Flu symptoms include many of the same symptoms as the common cold, such as headache, chills, coughing, sneezing and fever. But the symptoms are much more severe with the flu. And children can also experience nausea and vomiting with the flu.
“We currently have twelve confirmed cases of flu in Bath County,” says Moore. “Of those twelve confirmed cases we’ve seen both influenza A and an influenza B. We have had some people hospitalized from flu symptoms, because it seems to be making people very sick this year. I know the CDC has had extreme concerns, because it’s arrived so early across the country. They’re expecting to see a lot more complications and a lot more issues with the flu.”
If you get the flu be aware that you can develop a secondary infection, such as pneumonia. If you have the flu and start to get better for a couple of days but then feel worse again, see your doctor.
“We tend to look at the flu sometimes and think Gee, flu doesn’t matter. It’s the flu. Everybody will get the flu,’ says Moore. “But flu is still one of the leading causes of complications particularly in the elderly, very young children, diabetics, people with chronic disease or people who are immunosuppressed, maybe from chemotherapy or from other diseases or medications. And it can cause a lot of complications from that.”

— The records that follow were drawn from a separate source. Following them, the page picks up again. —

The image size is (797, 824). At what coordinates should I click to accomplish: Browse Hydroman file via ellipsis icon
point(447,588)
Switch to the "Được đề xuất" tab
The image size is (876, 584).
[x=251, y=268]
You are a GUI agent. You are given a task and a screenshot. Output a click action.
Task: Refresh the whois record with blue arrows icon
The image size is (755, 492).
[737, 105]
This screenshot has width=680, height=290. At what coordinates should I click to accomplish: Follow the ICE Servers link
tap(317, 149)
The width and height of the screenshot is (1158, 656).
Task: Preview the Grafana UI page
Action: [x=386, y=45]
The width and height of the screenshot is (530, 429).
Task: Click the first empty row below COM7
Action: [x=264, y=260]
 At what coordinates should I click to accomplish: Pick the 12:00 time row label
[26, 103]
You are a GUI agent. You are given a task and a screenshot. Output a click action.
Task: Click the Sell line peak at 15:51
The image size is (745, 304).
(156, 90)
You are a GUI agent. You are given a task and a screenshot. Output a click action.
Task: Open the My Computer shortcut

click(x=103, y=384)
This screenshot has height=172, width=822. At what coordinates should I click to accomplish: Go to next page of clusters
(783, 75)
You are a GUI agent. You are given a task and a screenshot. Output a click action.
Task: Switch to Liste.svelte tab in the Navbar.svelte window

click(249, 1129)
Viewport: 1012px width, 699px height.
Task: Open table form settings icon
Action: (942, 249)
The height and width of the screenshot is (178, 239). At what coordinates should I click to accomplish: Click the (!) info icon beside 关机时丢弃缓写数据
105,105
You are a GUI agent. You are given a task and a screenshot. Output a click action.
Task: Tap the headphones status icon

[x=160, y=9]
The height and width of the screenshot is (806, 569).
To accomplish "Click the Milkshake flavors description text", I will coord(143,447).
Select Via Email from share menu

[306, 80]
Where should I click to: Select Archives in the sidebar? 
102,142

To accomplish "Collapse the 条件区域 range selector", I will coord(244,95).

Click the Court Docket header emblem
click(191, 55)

Getting a flu shot is the best precaution you can take against the flu.
“And people are reluctant to get the flu shot, because they say, Well I got the flu,’ says Moore. “You know, the flu shot takes two to three weeks to actually develop your immunity. And if you’ve been exposed to the flu during those two to three weeks you very may well get the flu, but it will be milder during that period of time if you’ve been exposed and have had a flu shot.”
In addition to getting the flu shot Moore suggests getting plenty of rest, drinking plenty of fluids, eating a healthy diet, staying away from people who are sick or have symptoms such as coughing and sneezing. She also suggests wiping down surfaces you touch in public places, such as grocery cart handles.
Moore says if you develop symptoms you should see your doctor, especially if you have a fever greater than 100.5.